In this work, we demonstrate mechanical resonance frequencies up to 220 GHz based on thin-film LN. By systematically thinning down LN through several stages and fabricating LWRs at each thickness level, we are able to study the correlation between mechanical Q and resonator’s surface-to-volume ratio. This paves the way for further optimizing sub-100 nm film quality for improved device performance in THz nanomechanics. Additionally, we trace the evolution of frequency scaling in mechanical resonators, highlighting the advantages of LWRs in progressing towards THz frequencies. Our demonstration of 220 GHz operation represents a critical advance toward the domain of THz nanomechanics, a regime with new physical challenges and application potential. At these frequencies, the acoustic wavelengths become comparable to sub-100 nm thicknesses, making device performance increasingly sensitive to nanometer-scale imperfections and pushing both material characterization and fabrication to their limits.
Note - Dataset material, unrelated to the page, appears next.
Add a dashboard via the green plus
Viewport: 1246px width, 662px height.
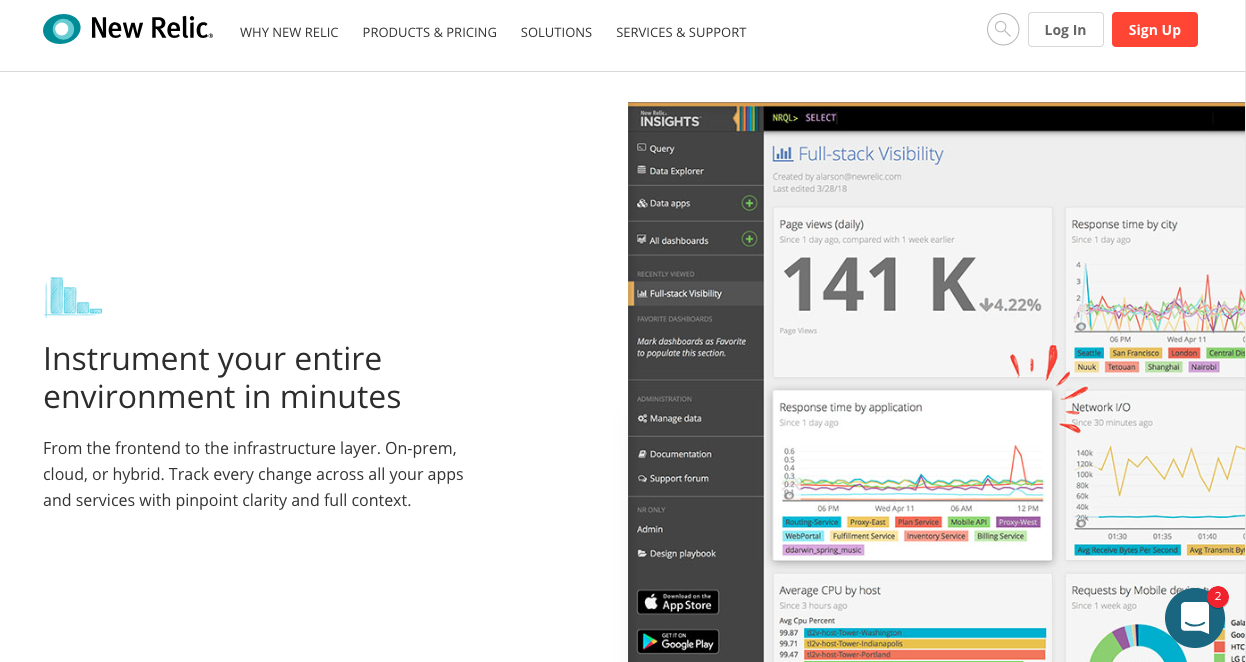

Operating at these high frequencies also offers an advantage for probing the Landau-Rumer regime, where phonon-phonon scattering behavior changes fundamentally and the fQ product is predicted to scale favorably with frequency. Furthermore, by accessing a spectral region relevant for molecular fingerprinting, this advance lays the essential groundwork for integrated THz spectroscopy and sensing systems, and enables hybrid platforms with emerging THz photonics and electronics.

Methods

Nanofabrication

Initially, an LNOI chip with multiple thickness stages from 67 to 300 nm is prepared. These different thicknesses are achieved through multiple blanket ion-milling cycles, with Si chips placed on top of the completed LN regions between cycles to prevent further etching. For device fabrication, a gold electrode pattern is defined through electron-beam lithography, with polymethyl methacrylate as the resist, followed by a liftoff procedure. Next, the release window pattern is defined using hydrogen silsesquioxane resist and then argon-ion-milled to fully remove the LN layer within the designated area. Finally, the mechanical resonators are suspended by etching away the silicon dioxide beneath the LN beam with buffered oxide etchant. A detailed fabrication process flow is illustrated in the supplementary document section 1.

Calibration

Scattering parameters are measured using a Keysight E8361C network analyzer with frequency extenders covering 67–110 GHz (N5260-60003), the D-band (WR6.5-VNAX), and the G-band (V05VNA2-T/R-A). For each band, a tier-1 calibration is initially performed using off-wafer calibration standards, applying the line-reflect-reflect-match (LRRM) method. Subsequently, a tier-2 calibration is performed with on-chip calibration standards, utilizing the through-reflect-line (TRL) calibration technique. TRL transmission line parameters: signal width 40 μm, ground width 135 μm, signal-ground gap 12.5 μm.